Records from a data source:
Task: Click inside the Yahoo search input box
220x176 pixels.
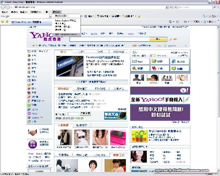Action: pos(109,39)
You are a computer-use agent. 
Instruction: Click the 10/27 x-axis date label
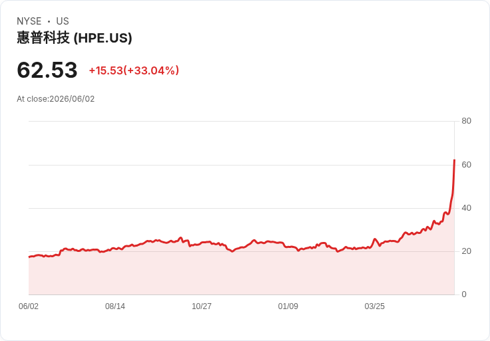202,306
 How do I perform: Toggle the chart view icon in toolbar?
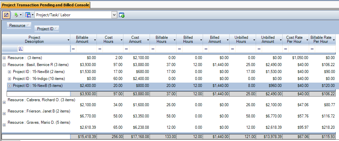tap(6, 15)
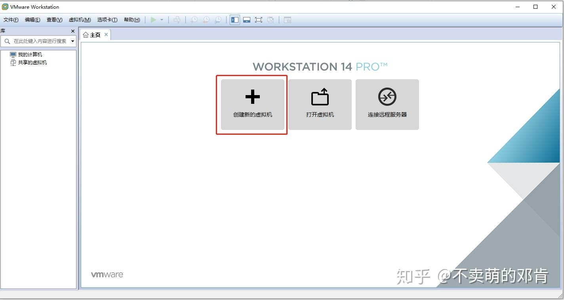
Task: Click the green power-on toolbar icon
Action: pyautogui.click(x=153, y=19)

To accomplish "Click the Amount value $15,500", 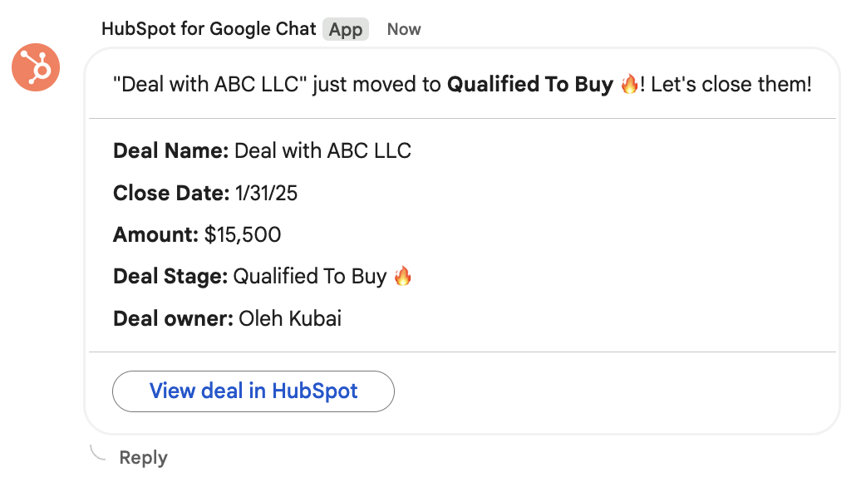I will pyautogui.click(x=243, y=235).

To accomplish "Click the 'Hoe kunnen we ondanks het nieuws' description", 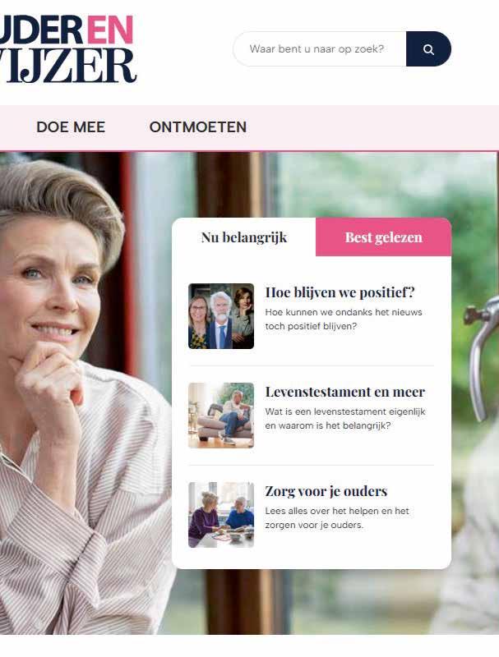I will pyautogui.click(x=344, y=319).
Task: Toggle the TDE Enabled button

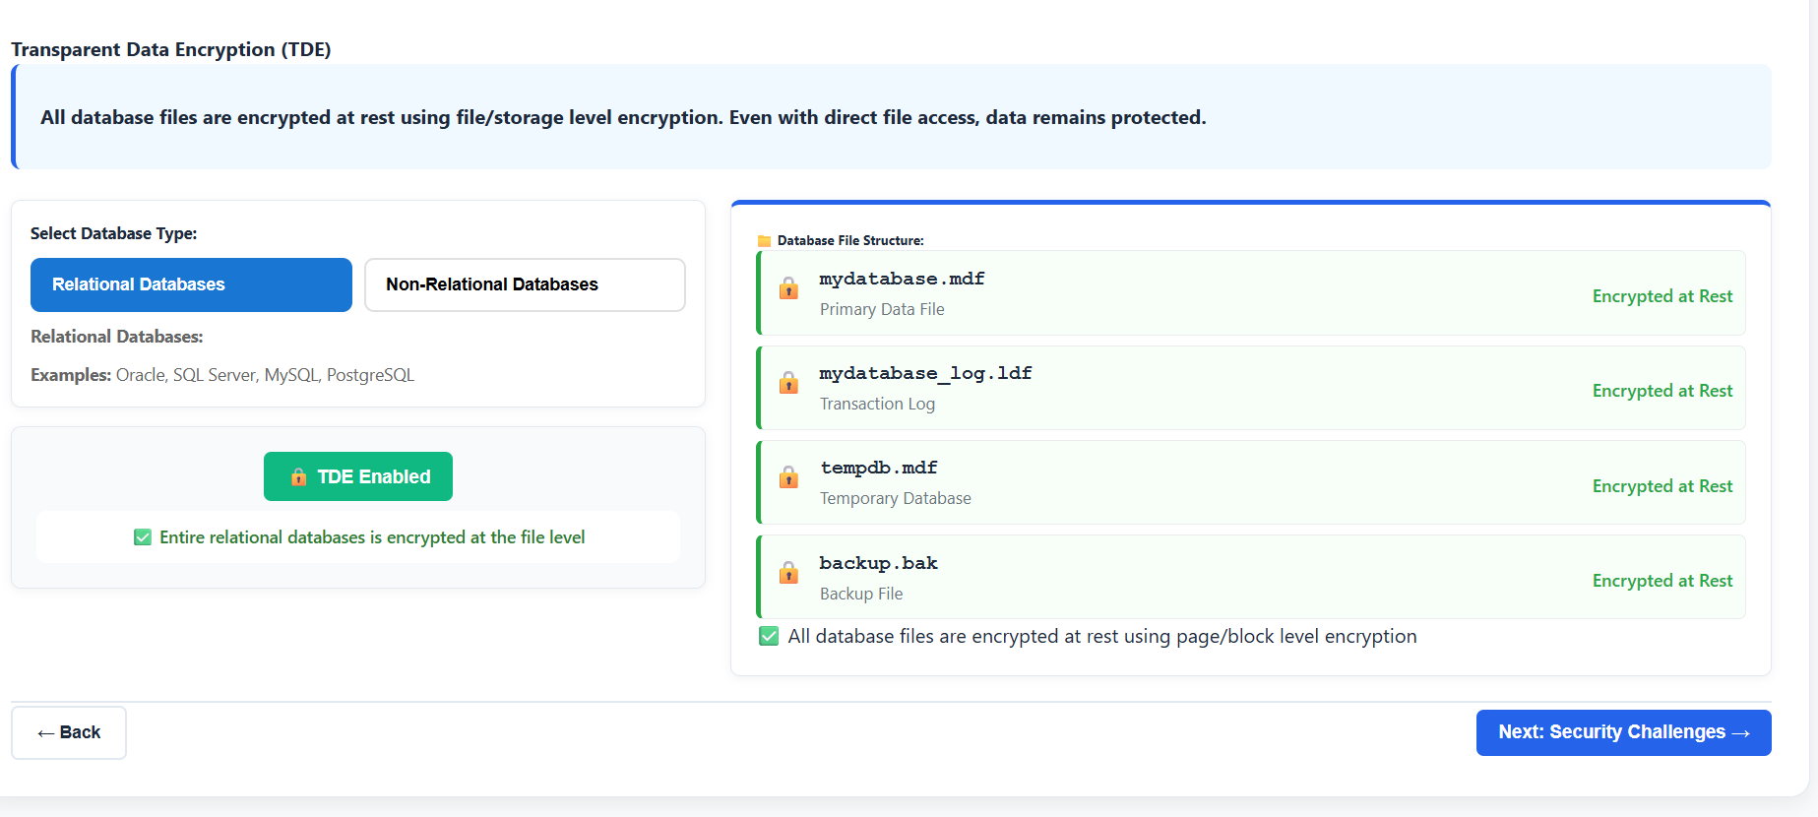Action: (x=358, y=476)
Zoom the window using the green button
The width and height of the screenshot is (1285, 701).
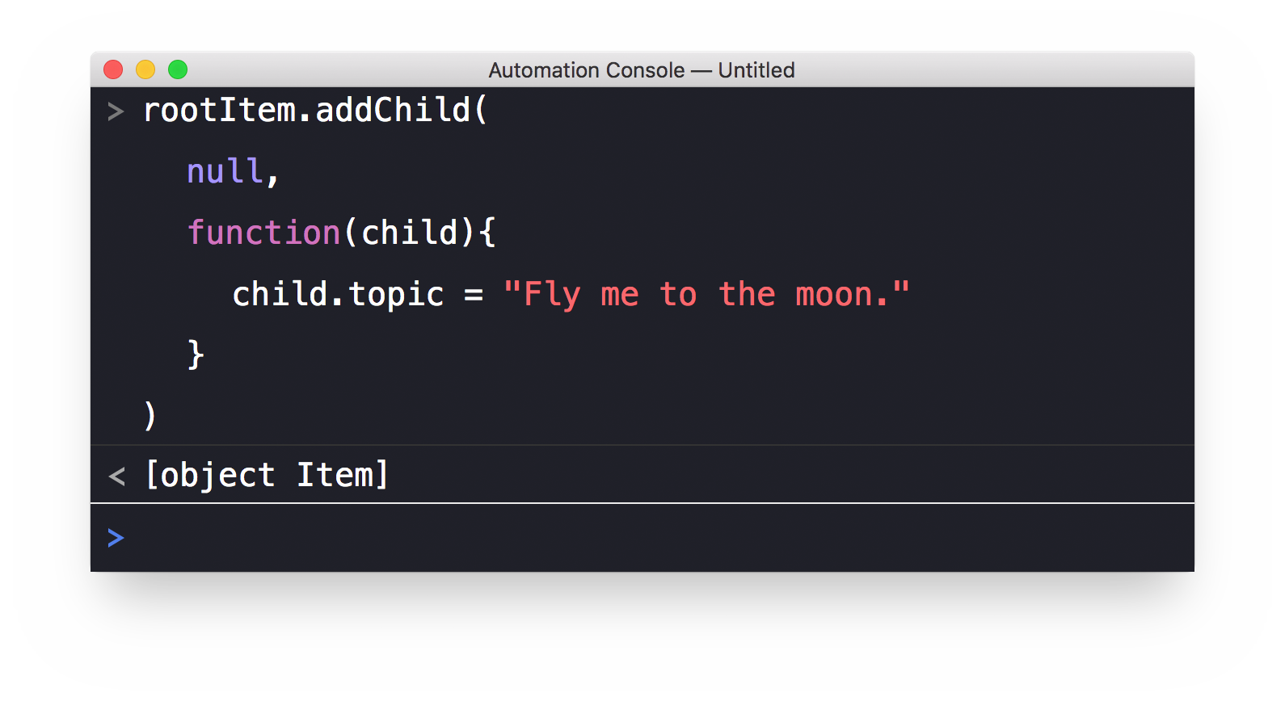tap(178, 70)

Exercise:
Your copy should run from the line that has "Zoom the window using the green button" through the last line above, exactly, with both ends in and pictures out.

Answer to the exercise:
Zoom the window using the green button
The width and height of the screenshot is (1285, 701).
tap(178, 70)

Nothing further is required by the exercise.